* DATA IN THIS EXERCISE:

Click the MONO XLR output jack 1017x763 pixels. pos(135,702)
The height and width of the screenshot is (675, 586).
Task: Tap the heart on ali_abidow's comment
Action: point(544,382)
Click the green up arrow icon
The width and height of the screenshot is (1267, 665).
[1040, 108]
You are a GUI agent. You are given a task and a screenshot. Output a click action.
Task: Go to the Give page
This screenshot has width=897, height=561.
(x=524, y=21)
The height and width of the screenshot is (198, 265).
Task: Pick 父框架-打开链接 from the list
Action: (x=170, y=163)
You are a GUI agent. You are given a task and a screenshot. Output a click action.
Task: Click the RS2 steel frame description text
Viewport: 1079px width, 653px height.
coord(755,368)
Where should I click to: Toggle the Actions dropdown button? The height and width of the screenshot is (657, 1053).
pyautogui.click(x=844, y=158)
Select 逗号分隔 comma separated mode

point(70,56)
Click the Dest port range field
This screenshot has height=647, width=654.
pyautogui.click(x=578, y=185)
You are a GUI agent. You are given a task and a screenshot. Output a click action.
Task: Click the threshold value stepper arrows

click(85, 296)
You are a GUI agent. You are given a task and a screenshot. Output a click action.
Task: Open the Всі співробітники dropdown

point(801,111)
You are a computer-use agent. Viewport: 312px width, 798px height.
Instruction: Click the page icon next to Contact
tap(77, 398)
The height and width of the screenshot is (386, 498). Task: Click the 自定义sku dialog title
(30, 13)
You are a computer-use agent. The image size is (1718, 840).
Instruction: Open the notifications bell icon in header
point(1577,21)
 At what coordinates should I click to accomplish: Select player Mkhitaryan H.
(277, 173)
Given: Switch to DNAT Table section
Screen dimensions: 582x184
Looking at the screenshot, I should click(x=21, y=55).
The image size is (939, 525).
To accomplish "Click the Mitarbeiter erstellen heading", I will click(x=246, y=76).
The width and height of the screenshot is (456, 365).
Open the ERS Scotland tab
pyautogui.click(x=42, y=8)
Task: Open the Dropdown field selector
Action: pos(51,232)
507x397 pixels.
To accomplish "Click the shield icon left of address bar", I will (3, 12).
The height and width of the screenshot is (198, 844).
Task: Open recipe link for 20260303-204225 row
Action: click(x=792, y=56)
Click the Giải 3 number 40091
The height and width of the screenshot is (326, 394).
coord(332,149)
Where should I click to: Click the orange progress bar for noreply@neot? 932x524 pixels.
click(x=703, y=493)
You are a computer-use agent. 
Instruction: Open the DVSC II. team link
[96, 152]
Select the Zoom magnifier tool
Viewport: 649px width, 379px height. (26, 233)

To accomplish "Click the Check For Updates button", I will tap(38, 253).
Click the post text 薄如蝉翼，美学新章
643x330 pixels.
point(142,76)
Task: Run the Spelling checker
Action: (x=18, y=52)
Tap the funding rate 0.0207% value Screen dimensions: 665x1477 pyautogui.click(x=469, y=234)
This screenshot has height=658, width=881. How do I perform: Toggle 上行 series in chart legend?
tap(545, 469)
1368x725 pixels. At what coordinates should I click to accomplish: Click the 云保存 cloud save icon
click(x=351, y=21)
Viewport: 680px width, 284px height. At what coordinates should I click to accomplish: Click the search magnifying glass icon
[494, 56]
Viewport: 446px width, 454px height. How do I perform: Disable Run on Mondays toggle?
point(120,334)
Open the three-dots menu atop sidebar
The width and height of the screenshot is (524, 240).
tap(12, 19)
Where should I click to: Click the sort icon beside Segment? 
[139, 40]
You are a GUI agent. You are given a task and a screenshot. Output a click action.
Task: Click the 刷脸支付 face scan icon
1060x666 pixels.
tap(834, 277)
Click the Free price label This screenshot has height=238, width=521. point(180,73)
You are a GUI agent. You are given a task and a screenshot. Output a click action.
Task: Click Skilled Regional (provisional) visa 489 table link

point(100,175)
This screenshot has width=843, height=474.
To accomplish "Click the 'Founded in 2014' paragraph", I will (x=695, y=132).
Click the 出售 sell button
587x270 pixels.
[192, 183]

* EXERCISE BRIEF: The full listing should be output exactly, line for line.

* REPLY TO THE EXERCISE:
Click the MONO XLR output jack 1017x763 pixels. pos(135,702)
The height and width of the screenshot is (675, 586).
Task: Tap the heart on ali_abidow's comment
Action: point(544,382)
Click the green up arrow icon
The width and height of the screenshot is (1267, 665).
[1040, 108]
You are a GUI agent. You are given a task and a screenshot. Output a click action.
Task: Go to the Give page
This screenshot has width=897, height=561.
(x=524, y=21)
The height and width of the screenshot is (198, 265).
Task: Pick 父框架-打开链接 from the list
Action: (x=170, y=163)
You are a GUI agent. You are given a task and a screenshot. Output a click action.
Task: Click the RS2 steel frame description text
Viewport: 1079px width, 653px height.
coord(755,368)
Where should I click to: Toggle the Actions dropdown button? The height and width of the screenshot is (657, 1053).
pyautogui.click(x=844, y=158)
Select 逗号分隔 comma separated mode

point(70,56)
Click the Dest port range field
This screenshot has height=647, width=654.
pyautogui.click(x=578, y=185)
You are a GUI agent. You are given a task and a screenshot. Output a click action.
Task: Click the threshold value stepper arrows

click(85, 296)
You are a GUI agent. You are given a task and a screenshot. Output a click action.
Task: Open the Всі співробітники dropdown

point(801,111)
You are a computer-use agent. Viewport: 312px width, 798px height.
Instruction: Click the page icon next to Contact
tap(77, 398)
The height and width of the screenshot is (386, 498). Task: Click the 自定义sku dialog title
(30, 13)
You are a computer-use agent. The image size is (1718, 840).
Instruction: Open the notifications bell icon in header
point(1577,21)
 At what coordinates should I click to accomplish: Select player Mkhitaryan H.
(277, 173)
Given: Switch to DNAT Table section
Screen dimensions: 582x184
Looking at the screenshot, I should click(x=21, y=55).
The image size is (939, 525).
To accomplish "Click the Mitarbeiter erstellen heading", I will click(x=246, y=76).
The width and height of the screenshot is (456, 365).
Open the ERS Scotland tab
pyautogui.click(x=42, y=8)
Task: Open the Dropdown field selector
Action: pos(51,232)
507x397 pixels.
To accomplish "Click the shield icon left of address bar", I will (3, 12).
The height and width of the screenshot is (198, 844).
Task: Open recipe link for 20260303-204225 row
Action: click(x=792, y=56)
Click the Giải 3 number 40091
The height and width of the screenshot is (326, 394).
coord(332,149)
Where should I click to: Click the orange progress bar for noreply@neot? 932x524 pixels.
click(x=703, y=493)
You are a computer-use agent. 
Instruction: Open the DVSC II. team link
[96, 152]
Select the Zoom magnifier tool
Viewport: 649px width, 379px height. (26, 233)

To accomplish "Click the Check For Updates button", I will tap(38, 253).
Click the post text 薄如蝉翼，美学新章
643x330 pixels.
point(142,76)
Task: Run the Spelling checker
Action: (x=18, y=52)
Tap the funding rate 0.0207% value Screen dimensions: 665x1477 pyautogui.click(x=469, y=234)
This screenshot has height=658, width=881. How do I perform: Toggle 上行 series in chart legend?
tap(545, 469)
1368x725 pixels. At what coordinates should I click to accomplish: Click the 云保存 cloud save icon
click(x=351, y=21)
Viewport: 680px width, 284px height. At what coordinates should I click to accomplish: Click the search magnifying glass icon
[494, 56]
Viewport: 446px width, 454px height. How do I perform: Disable Run on Mondays toggle?
point(120,334)
Open the three-dots menu atop sidebar
The width and height of the screenshot is (524, 240).
tap(12, 19)
Where should I click to: Click the sort icon beside Segment? 
[139, 40]
You are a GUI agent. You are given a task and a screenshot. Output a click action.
Task: Click the 刷脸支付 face scan icon
1060x666 pixels.
tap(834, 277)
Click the Free price label This screenshot has height=238, width=521. point(180,73)
You are a GUI agent. You are given a task and a screenshot. Output a click action.
Task: Click Skilled Regional (provisional) visa 489 table link

point(100,175)
This screenshot has width=843, height=474.
To accomplish "Click the 'Founded in 2014' paragraph", I will (x=695, y=132).
Click the 出售 sell button
587x270 pixels.
[192, 183]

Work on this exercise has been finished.